# Expenses not covered by warranty?



## Maybe335d (Apr 24, 2012)

What have people run into so far that hasn't been covered by warranty? Is there anything? Obviously, assuming your car is still under the 4 yr/50,000 miles. And accidental damage is understood not to be covered by warranty.

Mildly related - when we're the 2009's first available? The calendar must be ticking for some of the earlier ones.


----------



## AZ335D (Aug 19, 2010)

The only thing I have had to pay for - and it is weird - an animal (probably a rat - maybe a rabbit) ate the wiring to the NOx sensor on the urea injection system of my 335D. Apparently the plastic they use on the wiring is like candy to some animals. It cost me about $1000 to fix, but my homeowners insurance picked up half of it.


----------



## GreekboyD (Jan 25, 2012)

Maybe335d said:


> What have people run into so far that hasn't been covered by warranty? Is there anything? Obviously, assuming your car is still under the 4 yr/50,000 miles. And accidental damage is understood not to be covered by warranty.
> 
> Mildly related - when we're the 2009's first available? The calendar must be ticking for some of the earlier ones.


I have a 2009 and bought it last August with only 3,800 kms on it. Right now I'm at 19,800 kms. Any work that was done on it was covered by warranty.

My warranty just ended last Saturday (July, 21st) and I bought 3 yrs/ 80,000 kms extended warranty a day before that.


----------



## Snipe656 (Oct 22, 2009)

Maybe335d said:


> What have people run into so far that hasn't been covered by warranty? Is there anything? Obviously, assuming your car is still under the 4 yr/50,000 miles. And accidental damage is understood not to be covered by warranty.
> 
> Mildly related - when we're the 2009's first available? The calendar must be ticking for some of the earlier ones.


I paid for one alignment and could been argued that it was not even needed but more done out of habbit.

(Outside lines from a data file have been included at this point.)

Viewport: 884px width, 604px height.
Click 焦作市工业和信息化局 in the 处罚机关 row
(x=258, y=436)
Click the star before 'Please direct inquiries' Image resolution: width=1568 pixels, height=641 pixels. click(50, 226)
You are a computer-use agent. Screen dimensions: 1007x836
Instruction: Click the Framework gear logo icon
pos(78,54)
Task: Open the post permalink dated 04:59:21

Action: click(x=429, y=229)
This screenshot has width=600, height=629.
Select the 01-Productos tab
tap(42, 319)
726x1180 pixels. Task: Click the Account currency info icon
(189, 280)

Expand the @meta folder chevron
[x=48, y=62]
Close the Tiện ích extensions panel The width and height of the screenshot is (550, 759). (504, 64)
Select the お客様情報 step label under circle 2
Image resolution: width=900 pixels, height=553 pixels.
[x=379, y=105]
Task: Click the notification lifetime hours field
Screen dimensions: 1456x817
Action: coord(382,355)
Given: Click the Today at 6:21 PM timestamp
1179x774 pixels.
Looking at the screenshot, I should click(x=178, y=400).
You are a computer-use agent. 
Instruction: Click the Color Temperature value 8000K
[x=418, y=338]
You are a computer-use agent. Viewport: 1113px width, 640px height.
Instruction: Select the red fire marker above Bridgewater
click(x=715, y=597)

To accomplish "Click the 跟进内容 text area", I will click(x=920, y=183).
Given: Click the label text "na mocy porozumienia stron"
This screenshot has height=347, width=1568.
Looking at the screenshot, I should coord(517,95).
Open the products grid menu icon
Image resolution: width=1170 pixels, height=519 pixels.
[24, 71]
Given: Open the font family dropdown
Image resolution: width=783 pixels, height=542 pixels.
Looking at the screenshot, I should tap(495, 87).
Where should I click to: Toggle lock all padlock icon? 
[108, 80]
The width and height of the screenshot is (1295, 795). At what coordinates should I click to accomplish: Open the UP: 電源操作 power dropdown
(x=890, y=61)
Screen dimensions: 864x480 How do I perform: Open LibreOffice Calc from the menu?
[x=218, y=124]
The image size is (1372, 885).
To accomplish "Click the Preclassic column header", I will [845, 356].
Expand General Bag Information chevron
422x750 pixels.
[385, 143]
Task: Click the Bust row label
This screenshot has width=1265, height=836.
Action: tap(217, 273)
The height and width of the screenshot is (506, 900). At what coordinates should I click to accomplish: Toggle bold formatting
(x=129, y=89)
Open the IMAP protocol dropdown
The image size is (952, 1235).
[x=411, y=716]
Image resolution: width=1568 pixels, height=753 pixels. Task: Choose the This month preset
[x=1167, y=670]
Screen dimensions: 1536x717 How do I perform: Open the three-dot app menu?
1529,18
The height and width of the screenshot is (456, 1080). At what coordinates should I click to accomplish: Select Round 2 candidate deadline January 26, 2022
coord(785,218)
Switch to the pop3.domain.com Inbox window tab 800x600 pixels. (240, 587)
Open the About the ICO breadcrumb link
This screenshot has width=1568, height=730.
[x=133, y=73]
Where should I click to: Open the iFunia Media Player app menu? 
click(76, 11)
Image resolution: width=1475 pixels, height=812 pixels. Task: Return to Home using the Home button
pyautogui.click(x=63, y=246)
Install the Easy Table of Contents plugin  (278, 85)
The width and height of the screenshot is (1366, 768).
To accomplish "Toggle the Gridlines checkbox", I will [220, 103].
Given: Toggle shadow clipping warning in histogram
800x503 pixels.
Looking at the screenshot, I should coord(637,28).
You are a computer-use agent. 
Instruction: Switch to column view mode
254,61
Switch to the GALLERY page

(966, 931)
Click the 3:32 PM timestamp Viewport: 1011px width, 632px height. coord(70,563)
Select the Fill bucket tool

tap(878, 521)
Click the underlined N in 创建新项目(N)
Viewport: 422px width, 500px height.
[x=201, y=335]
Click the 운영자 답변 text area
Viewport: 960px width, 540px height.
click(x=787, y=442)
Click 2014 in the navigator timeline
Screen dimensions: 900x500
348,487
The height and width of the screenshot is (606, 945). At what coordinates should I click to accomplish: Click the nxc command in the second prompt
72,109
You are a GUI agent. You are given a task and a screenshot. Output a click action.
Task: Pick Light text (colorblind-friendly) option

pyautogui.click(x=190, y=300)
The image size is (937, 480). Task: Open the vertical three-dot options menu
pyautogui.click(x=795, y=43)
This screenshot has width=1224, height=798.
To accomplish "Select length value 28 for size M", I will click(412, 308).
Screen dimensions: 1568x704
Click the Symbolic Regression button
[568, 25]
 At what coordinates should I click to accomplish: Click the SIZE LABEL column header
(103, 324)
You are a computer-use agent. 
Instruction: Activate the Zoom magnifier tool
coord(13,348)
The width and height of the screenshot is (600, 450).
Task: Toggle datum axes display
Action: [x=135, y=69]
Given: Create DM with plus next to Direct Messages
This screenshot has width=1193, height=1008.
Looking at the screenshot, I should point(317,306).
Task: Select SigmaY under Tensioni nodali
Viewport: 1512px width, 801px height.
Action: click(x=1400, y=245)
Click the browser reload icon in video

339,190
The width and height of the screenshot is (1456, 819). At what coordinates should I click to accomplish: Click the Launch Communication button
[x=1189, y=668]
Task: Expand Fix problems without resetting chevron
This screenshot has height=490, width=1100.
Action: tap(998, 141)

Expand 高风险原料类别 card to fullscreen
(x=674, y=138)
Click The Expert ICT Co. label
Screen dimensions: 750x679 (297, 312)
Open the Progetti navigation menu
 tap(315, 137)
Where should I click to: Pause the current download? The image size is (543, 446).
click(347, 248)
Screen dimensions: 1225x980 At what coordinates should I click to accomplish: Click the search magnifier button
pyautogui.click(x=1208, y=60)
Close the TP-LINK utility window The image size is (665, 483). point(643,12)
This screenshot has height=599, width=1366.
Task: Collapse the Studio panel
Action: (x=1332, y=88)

Also have bought three tires but put five on it during total ownership, two were free due to flat replacements. I got my car new somewhere around Oct/Nov of 2009 and sitting just shy of 30k miles right now. I actually do not even budget any yearly expenses for repairs/maintenance on this car outside of the state inspection fee. Just see no point in it since any predictable thing outside of tires is covered.


----------



## bimmerdiesel (Jul 9, 2010)

I havent spent any except for flat tire 2 yrs ago and few mods. My warranty will be out next year in Aug. I think I will get warranty as I plan on keeping it. And its also paid off so no point selling it unless I go short on cash due to wedding.


----------



## bimmerdiesel (Jul 9, 2010)

GreekboyD said:


> I have a 2009 and bought it last August with only 3,800 kms on it. Right now I'm at 19,800 kms. Any work that was done on it was covered by warranty.
> 
> My warranty just ended last Saturday (July, 21st) and I bought 3 yrs/ 80,000 kms extended warranty a day before that.


If you dont mind can you expand more on warranty you bought. Price and what level you took- gold/platinum and any specific reason why you chose this specific warranty over other


----------



## GreekboyD (Jan 25, 2012)

bimmerdiesel said:


> If you dont mind can you expand more on warranty you bought. Price and what level you took- gold/platinum and any specific reason why you chose this specific warranty over other


I bought the "Ultimate" one for $1999 before tax. I will hit the 3 years before the 80,000 kms for sure. I just went for the best possible warranty they have. I shopped around from dealer to dealer and even business manager to business manager at the same dealer.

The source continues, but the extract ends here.